* **WORK TO COMPLETE**: The answer must be an exact copy of the lines from the one with "Given: Like divin_billy's" to the last line of the entries below, both included, and must contain no pictures.

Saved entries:
◇ ◇ ◇
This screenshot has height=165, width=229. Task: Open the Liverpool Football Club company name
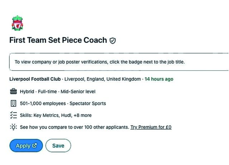[x=35, y=79]
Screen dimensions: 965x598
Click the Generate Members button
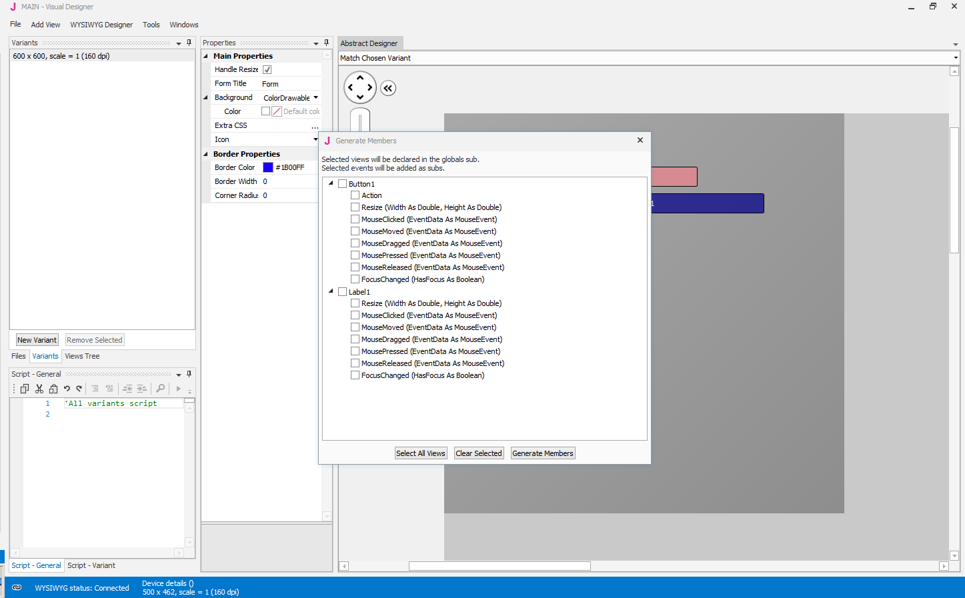(x=542, y=453)
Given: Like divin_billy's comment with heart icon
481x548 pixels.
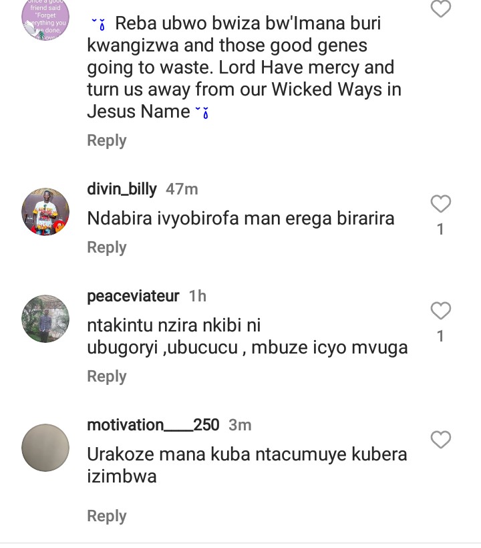Looking at the screenshot, I should click(440, 204).
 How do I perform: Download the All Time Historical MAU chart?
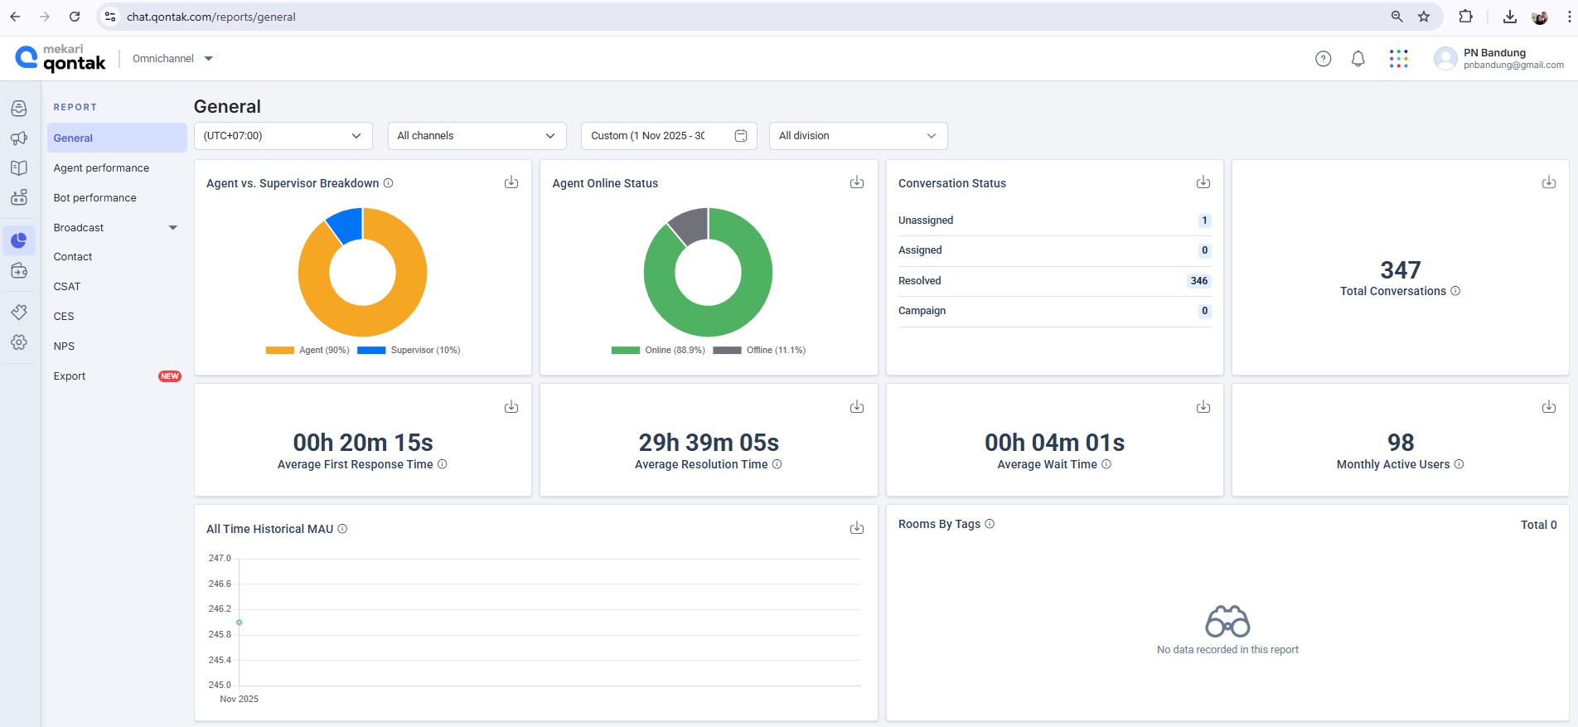pyautogui.click(x=857, y=528)
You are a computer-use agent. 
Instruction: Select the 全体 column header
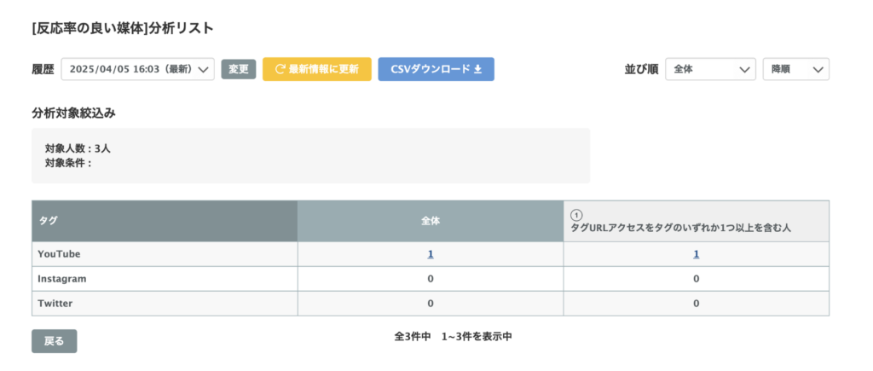[x=431, y=221]
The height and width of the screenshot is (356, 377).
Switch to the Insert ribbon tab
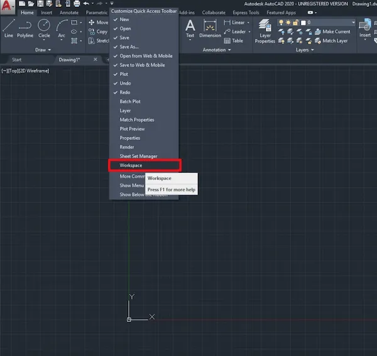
◇ ◇ ◇
* **OUTPUT FOR THIS EXERCISE**:
Given: Like divin_billy's comment with heart icon
481x548 pixels.
Looking at the screenshot, I should click(440, 204).
 How do I perform: Download the All Time Historical MAU chart?
pyautogui.click(x=857, y=528)
You are a computer-use agent. 
Instruction: Select the 全体 column header
[x=431, y=221]
The height and width of the screenshot is (356, 377).
Switch to the Insert ribbon tab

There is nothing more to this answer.